Le Seigneur n'avait pas la quarantaine, mais paraissait prématurément pourri, rendu aigre par ses trop nombreuses crises de nerfs. Son dos voûté était arboré des bosses saillantes de ses vertèbres, et son visage au nez crochu séparant deux petits yeux avides était tourné vers le paysan.
Après un sonore coup de marteau sur le bois, il ouvrit la séance de sa voix grinçante.

« Avez vous la moindre idée de la raison pour laquelle l'on embauche des bergers quand on envoie les troupeaux paître ? cracha-t-il avec mépris.

Paulin ne leva pas les yeux, honteux qu'il était.
— Pour... garder le troupeau, monseigneur.

— Excellent ! Bien joué ! Tu n'es peut-être pas aussi stupide que ce que tu te tues à le faire croire, mon garçon. Alors dis-moi. À ton humble avis, qui m'intéresse tout de même, qu'advient-il à un cheptel laissé par inadvertance sans la moindre surveillance ?

Cette fois-ci, Paulin eut l'intelligence de ne pas répondre, et de simplement garder son regard rivé au sol.

— Exactement ! Le bétail s'égare ! C'est d'ailleurs la raison pour laquelle on engage des bergers ! Et donc ce que tu as le culot de me dire, c'est dans un premier temps de m'annoncer la perte du tiers de mon troupeau à cause de ta légendaire incompétence, puis me demander l'autorisation d'accomplir je ne sais quel pèlerinage vers un soi-disant temple qui m'a tout l'air d'être païen, afin de récupérer je ne sais quel ancien artefact mystico-légendaire pour sauver le monde ? C'est ajouter l'insulte à l'injure !

Avant que ni Paulin, ni les gardes qui l'empoignaient par ses bras bandés, n'aient le temps de vérifier la justesse de cette expression, le seigneur Carmin reprit en piaillant comme un vautour chaque accusation.

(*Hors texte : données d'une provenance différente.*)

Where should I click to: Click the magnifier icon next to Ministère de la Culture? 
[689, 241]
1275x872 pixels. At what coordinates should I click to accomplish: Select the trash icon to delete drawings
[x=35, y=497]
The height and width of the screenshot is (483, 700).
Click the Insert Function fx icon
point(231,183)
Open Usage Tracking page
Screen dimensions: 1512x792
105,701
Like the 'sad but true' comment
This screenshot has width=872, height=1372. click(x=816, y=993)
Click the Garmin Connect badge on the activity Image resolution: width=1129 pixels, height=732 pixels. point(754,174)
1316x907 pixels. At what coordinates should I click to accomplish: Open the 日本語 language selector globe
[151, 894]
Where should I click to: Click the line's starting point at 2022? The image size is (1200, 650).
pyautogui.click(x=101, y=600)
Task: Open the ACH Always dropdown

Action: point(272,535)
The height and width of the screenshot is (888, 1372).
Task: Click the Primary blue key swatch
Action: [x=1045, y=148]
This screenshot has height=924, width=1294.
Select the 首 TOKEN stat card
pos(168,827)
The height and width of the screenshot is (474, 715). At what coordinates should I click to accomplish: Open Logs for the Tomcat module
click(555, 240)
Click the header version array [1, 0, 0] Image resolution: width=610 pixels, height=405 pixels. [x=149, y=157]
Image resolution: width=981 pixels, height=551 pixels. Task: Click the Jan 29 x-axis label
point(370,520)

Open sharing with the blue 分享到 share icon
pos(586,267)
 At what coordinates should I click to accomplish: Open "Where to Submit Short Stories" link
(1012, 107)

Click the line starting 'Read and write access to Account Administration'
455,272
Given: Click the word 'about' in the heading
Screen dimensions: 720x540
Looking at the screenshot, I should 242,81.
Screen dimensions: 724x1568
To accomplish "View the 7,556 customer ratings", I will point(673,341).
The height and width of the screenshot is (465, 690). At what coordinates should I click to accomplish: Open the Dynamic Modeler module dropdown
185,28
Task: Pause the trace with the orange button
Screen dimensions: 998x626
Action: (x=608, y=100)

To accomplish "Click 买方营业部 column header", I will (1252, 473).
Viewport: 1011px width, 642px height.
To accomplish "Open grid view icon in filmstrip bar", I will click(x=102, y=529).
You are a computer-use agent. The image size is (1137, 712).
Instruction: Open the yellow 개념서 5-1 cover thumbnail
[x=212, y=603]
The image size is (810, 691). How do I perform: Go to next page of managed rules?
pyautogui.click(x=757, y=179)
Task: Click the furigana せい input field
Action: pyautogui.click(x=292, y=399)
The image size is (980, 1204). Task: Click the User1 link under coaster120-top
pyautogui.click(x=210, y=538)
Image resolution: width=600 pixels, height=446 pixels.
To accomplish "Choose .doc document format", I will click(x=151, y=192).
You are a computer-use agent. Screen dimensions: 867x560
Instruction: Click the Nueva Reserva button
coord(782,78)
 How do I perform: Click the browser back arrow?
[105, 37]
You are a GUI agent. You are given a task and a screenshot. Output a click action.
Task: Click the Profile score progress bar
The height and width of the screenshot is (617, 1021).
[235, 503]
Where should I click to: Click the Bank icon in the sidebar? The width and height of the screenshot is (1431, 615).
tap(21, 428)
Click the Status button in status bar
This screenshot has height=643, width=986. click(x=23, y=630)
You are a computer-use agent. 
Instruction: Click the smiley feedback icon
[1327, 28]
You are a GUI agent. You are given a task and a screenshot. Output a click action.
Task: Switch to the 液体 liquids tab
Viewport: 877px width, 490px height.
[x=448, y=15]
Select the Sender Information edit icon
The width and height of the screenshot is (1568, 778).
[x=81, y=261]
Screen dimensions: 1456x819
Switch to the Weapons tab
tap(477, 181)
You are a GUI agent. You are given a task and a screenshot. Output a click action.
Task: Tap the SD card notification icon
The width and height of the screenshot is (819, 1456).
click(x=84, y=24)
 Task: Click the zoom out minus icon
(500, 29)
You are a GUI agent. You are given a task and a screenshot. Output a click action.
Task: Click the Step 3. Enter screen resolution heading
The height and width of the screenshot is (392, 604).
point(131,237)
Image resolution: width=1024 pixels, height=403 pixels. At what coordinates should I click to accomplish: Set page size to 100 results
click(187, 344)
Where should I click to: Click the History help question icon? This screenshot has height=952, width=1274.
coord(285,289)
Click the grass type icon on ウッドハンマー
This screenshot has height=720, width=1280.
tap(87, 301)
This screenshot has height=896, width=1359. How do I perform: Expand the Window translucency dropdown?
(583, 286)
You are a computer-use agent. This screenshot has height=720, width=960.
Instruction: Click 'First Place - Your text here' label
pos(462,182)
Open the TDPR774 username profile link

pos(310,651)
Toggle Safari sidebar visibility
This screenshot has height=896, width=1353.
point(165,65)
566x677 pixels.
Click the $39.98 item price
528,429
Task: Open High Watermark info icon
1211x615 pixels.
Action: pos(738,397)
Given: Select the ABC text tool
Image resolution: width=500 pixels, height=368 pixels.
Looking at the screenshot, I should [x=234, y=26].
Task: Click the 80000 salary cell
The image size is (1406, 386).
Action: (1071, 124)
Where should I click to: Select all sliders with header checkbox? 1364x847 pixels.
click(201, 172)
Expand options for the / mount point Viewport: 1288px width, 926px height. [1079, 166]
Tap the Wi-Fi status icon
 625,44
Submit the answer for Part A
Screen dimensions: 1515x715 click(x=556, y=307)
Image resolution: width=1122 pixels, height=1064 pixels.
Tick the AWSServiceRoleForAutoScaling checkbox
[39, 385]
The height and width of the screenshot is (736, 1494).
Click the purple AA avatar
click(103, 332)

— Tes chefs d'inculpation sont donc : Abandon de poste ! Faute professionnelle grave ! Vol de bétail ! Hérésie ! Complicité de sorcellerie !

— Sorcellerie, monseigneur ?

— OUTRAGE À SEIGNEUR ! Tu ne pensais tout de même pas que tes fricotteries avec la sorcière des bois ne te vaudraient rien ?

— Elle m'a seulement soigné de ma chute, je...

— CRIME DE LÈSE-SEIGNEURIE ! C'est déjà bien assez ! GARDES ! Emmenez cet incapable sur la butte, et pendez-le assez haut pour que tous puissent admirer le sort réservé aux détritus humains sur les terres de Carmin ! »

Les deux gardes emportèrent Paulin hors de cette parodie de tribunal, et restèrent sourds aux supplications du supplicié.
Sur la butte, non loin du village, trois lugubres potences dominaient les masures. Déjà, un bandit se balançait lentement au bout de sa corde, une langue bleue dépassant de ses lèvres gonflées. Paulin déglutit, alors que les gardes, toujours sans un mot, s'emparaient d'une portion de corde.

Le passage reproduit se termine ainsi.